Recently I met and had coaching sessions for the last time with a group of lawyers I have coached for the last 18 months. They were all associates when we started. Now many of them have been promoted to partner and others will likely be promoted when they are eligible.
In our last meeting I discussed some of the 15 things I thought they should know about attracting clients:
- Why it is Important to Attract Clients: Having clients who want to hire you when they need you is a your only security.
- Business Clients Expect You to Understand Their Business: In addition to being a fine lawyer, business clients want you to understand their industry, business and them. Potential business clients generally cannot determine whether you are a fine lawyer. They will rely on recommendations. They can very easily determine whether you understand their industry and their business.
- Set Yourself Apart by Being Responsive: In almost every survey, business clients say they are not happy with their outside counsel, because their lawyer is not responsive. You can easily set yourself apart just by being responsive.
- Writing and Speaking Attracts Clients: You can attract clients by writing and speaking on topics that are most important to clients. Writing and speaking gives you the chance to demonstrate your expertise and build rapport with potential clients.
- Identify Problems and Offer Solutions: One of the best ways to attract a potential client is to identify a problem and offer a solution before your competitors, and even before your potential client has identified the problem. In order to accomplish this task, you must stay on top of what is going on in your client’s world and be able to see the potential legal implications.
- Client Development is a Long-Term Process. Most lawyers work at it without success and give up too early. It will take you time to build your profile and develop relationships. Remember to have patience, persistence and perseverance.

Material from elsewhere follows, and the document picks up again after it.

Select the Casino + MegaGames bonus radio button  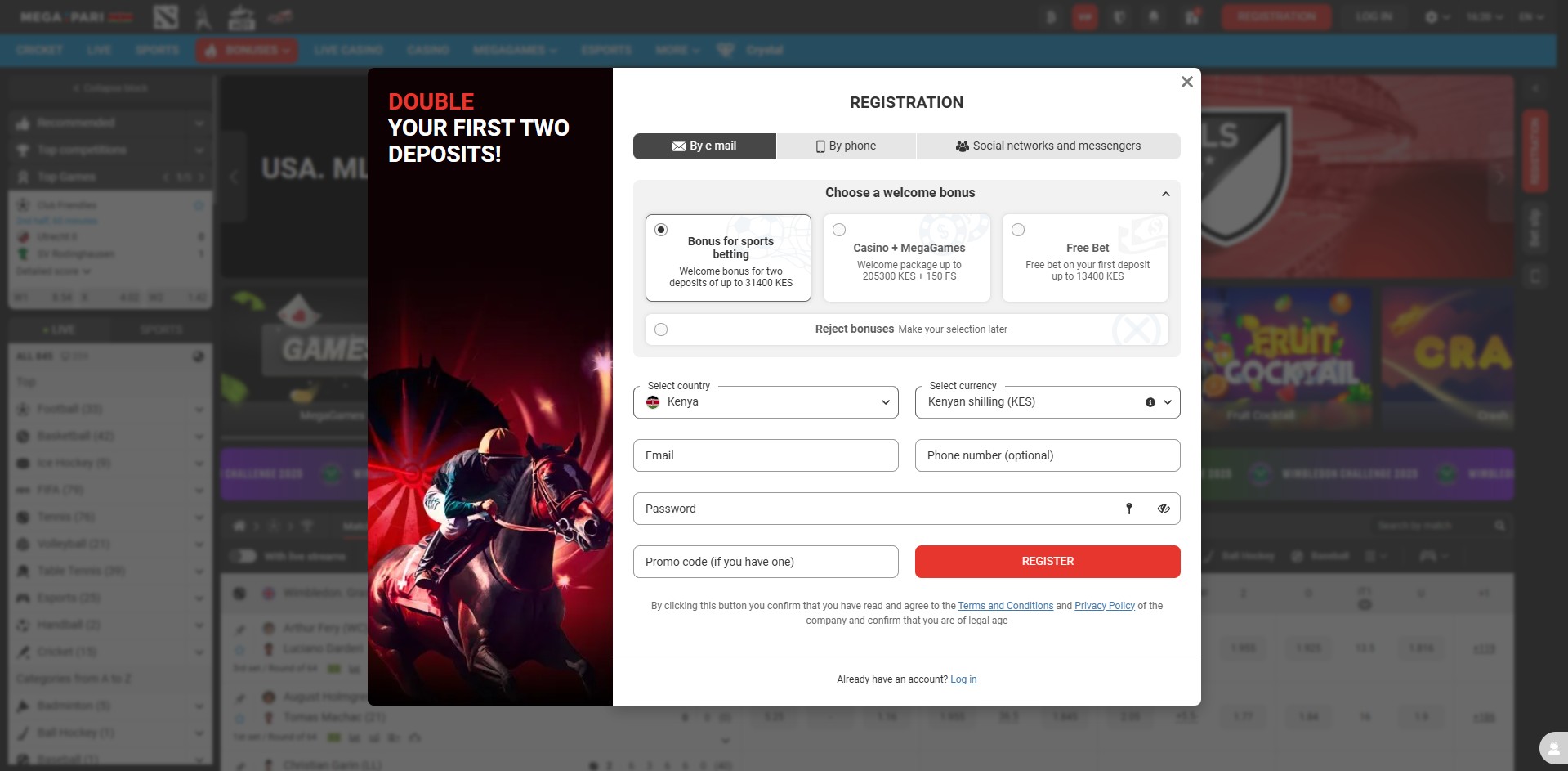pyautogui.click(x=838, y=230)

- Clients Want Lawyers They Know, Like and Trust: I agree with the adage that all things else being equal, clients want to do business with lawyers they know, like and trust. A small percentage of legal work is “bet the company” work that goes to the lawyer thought to be the best in the world. A higher percentage of legal work is commodity work that goes to whoever is willing to charge the least. An even greater percentage of legal work goes to lawyers based on their ability to develop trust and rapport with clients. So, focus your efforts on building relationships.
- Increase the Number of “Weak Tie” Relationships: Most new clients hear about a lawyer when someone they know and trust recommends that lawyer. As often as not, the recommendation comes from someone with whom the lawyer has a “weak tie” relationship. Work on increasing the number of “weak tie” relationships who know you and appreciate your legal work.

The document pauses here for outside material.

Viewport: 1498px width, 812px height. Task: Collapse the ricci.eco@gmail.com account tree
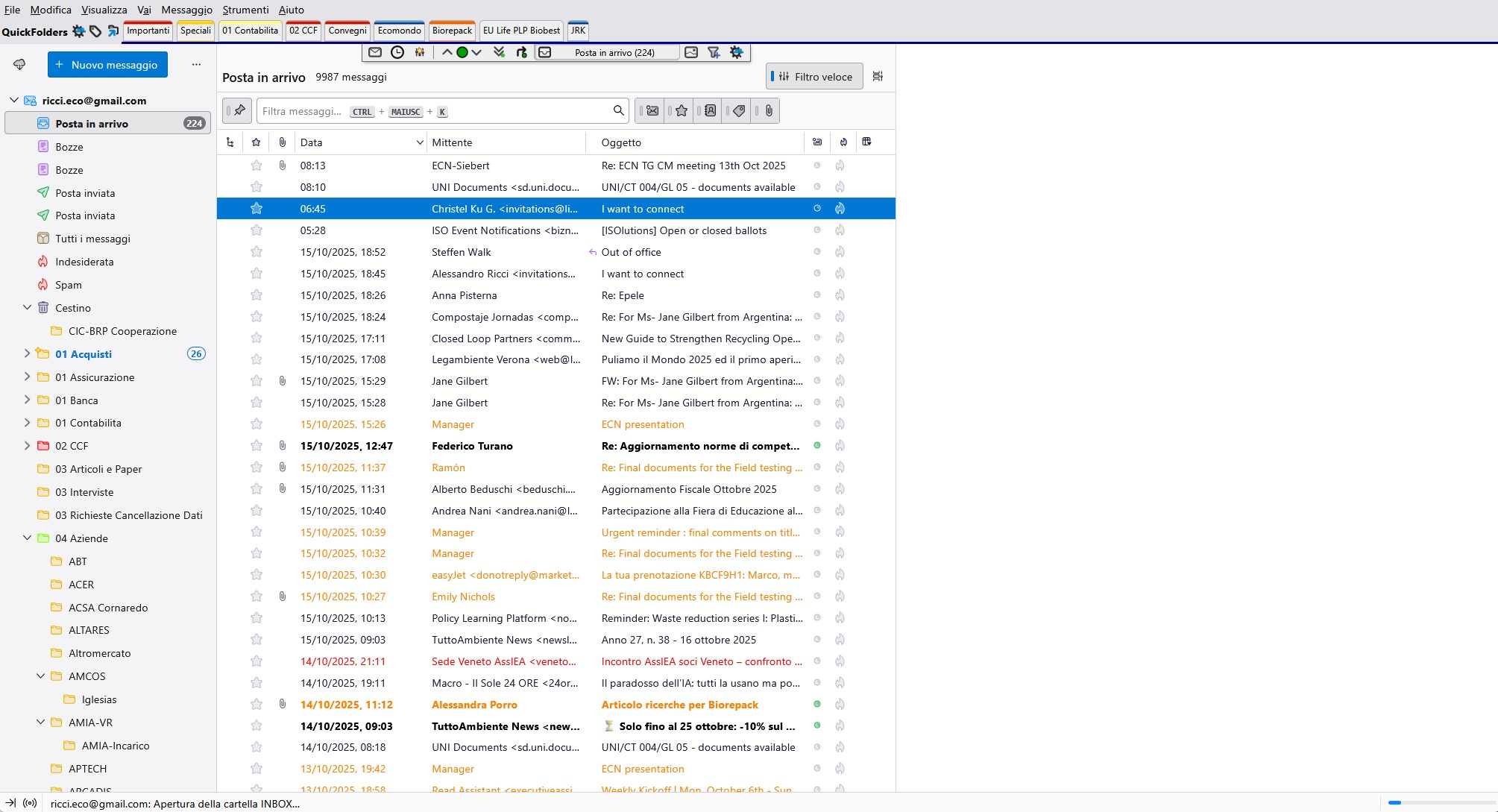point(13,100)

- Spend More Time on Current Clients: When you actually have clients, the best practice is to make your current clients “raving fans” rather than spending the majority of your time trying to attract new clients. It is exciting to attract new clients. But, it is more important for you to make sure your existing clients are being served well.
- You Get One Chance to Make a Great First Impression: First impressions and first meetings with a potential new client really matter. Potential clients make quick decisions about lawyers with whom they meet. My best advice is to look and act professional and over-prepare for the meeting, with well-thought out questions.

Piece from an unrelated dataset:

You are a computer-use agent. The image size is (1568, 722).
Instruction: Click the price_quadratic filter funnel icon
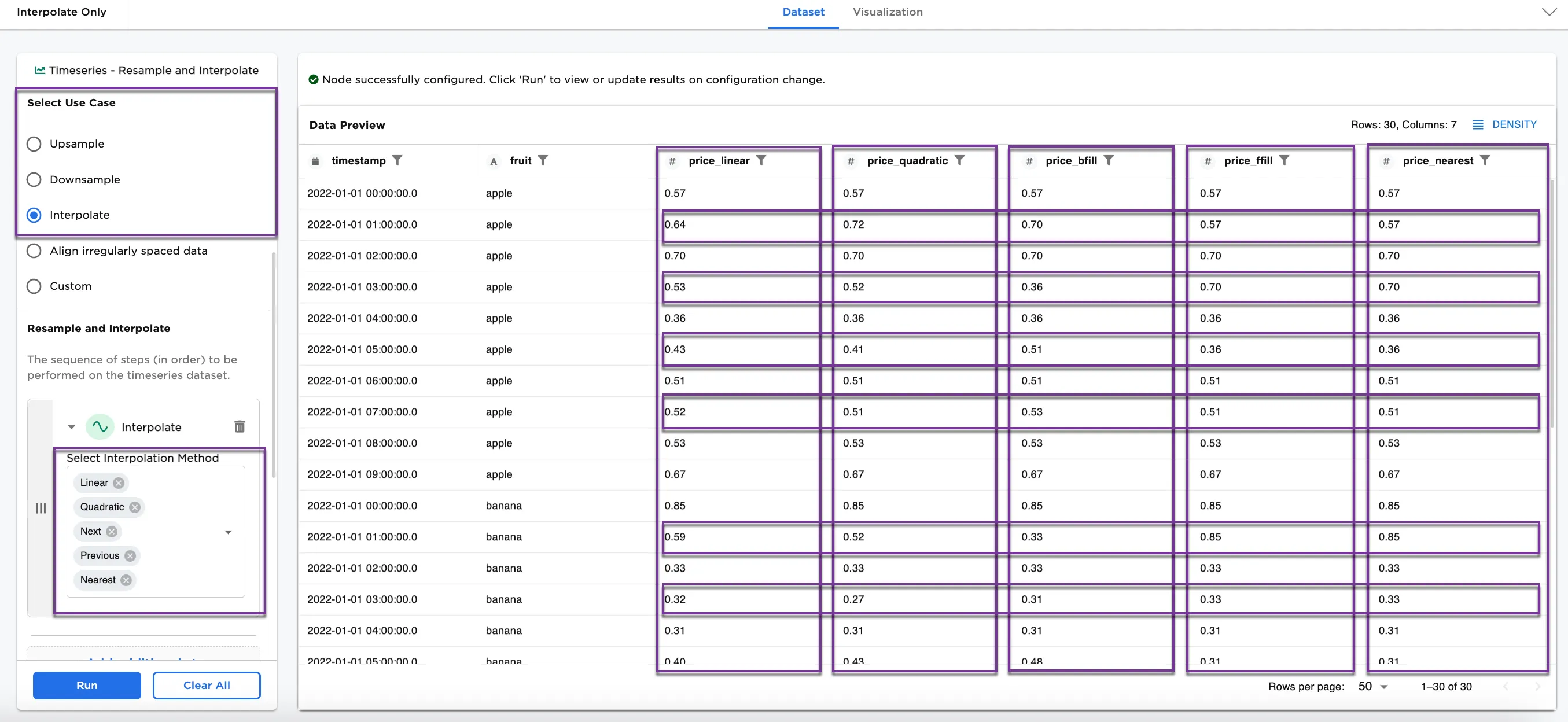click(959, 160)
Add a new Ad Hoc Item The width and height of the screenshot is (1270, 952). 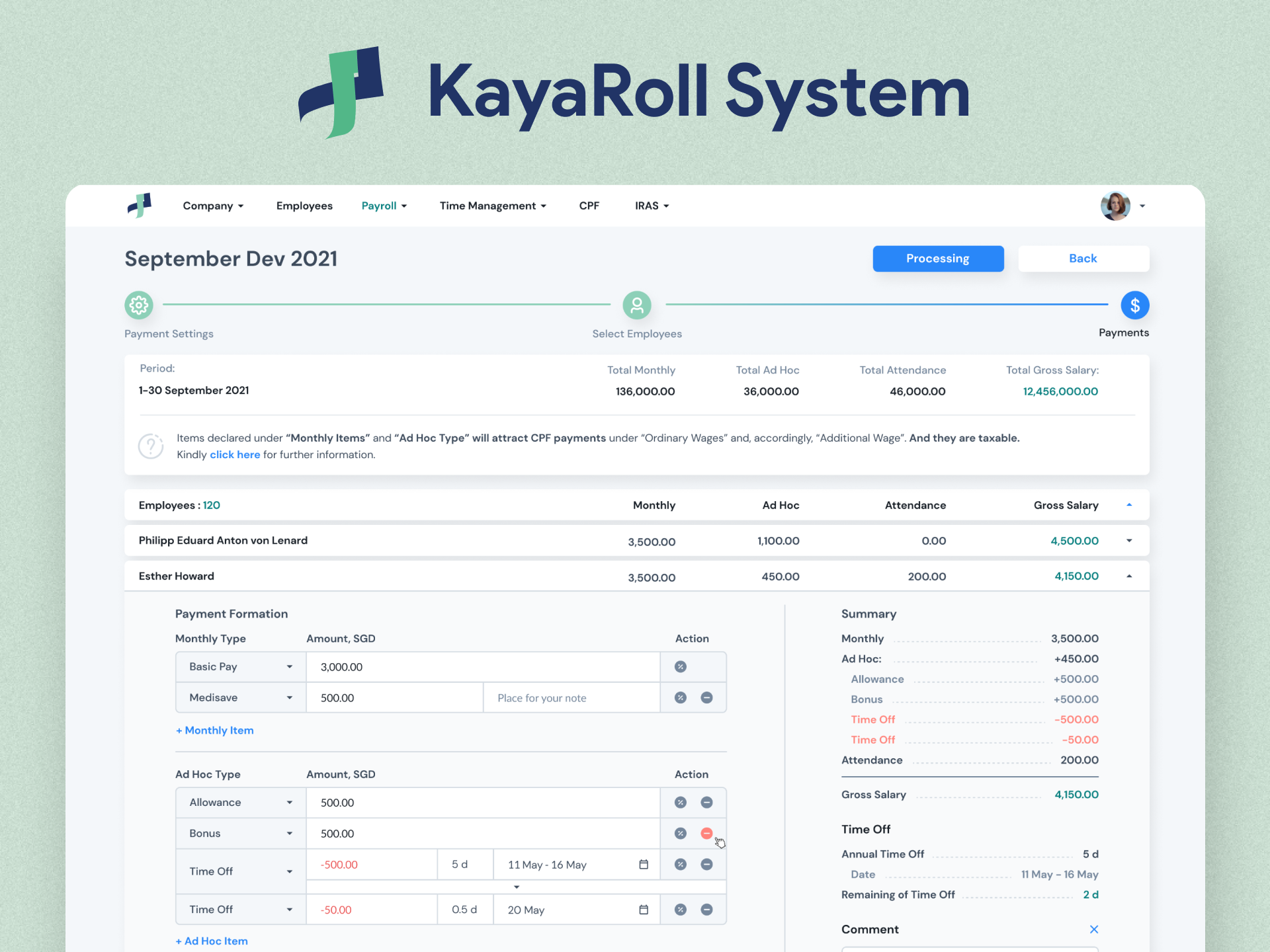coord(212,941)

- Abandon Traditional Selling Techniques: Clients do not want to be “sold” or to have a lawyer trying “closing techniques” to win their business. You likely do not feel comfortable using traditional sales techniques. That is good because they will not likely work for you.
- Don’t Criticize Other Lawyers: Never say anything bad to potential clients about other lawyers, especially lawyers or law firms they have used. I am always surprised that negative advertising works for political candidates. It certainly does not work well for you.
- Niche Practices are Easier to Develop: The more narrow a lawyer’s practice, the easier it is to identify potential clients and become visible and credible to them. If you market to everyone you market to no one. If you work on developing a niche practice, you will know where to find your potential clients and know what your potential clients care about.
- Use Your Strengths: Find your top 5 strengths using Gallop’s StrengthsFinder 2.0 and do things that fit you, and you will most enjoy. Client development will become drudgery if you are doing things you do not enjoy.
- Make Time for Client Development a Priority: You will never find time for client development. You have to make time for client development. To make time you want to make client development one of your top priorities.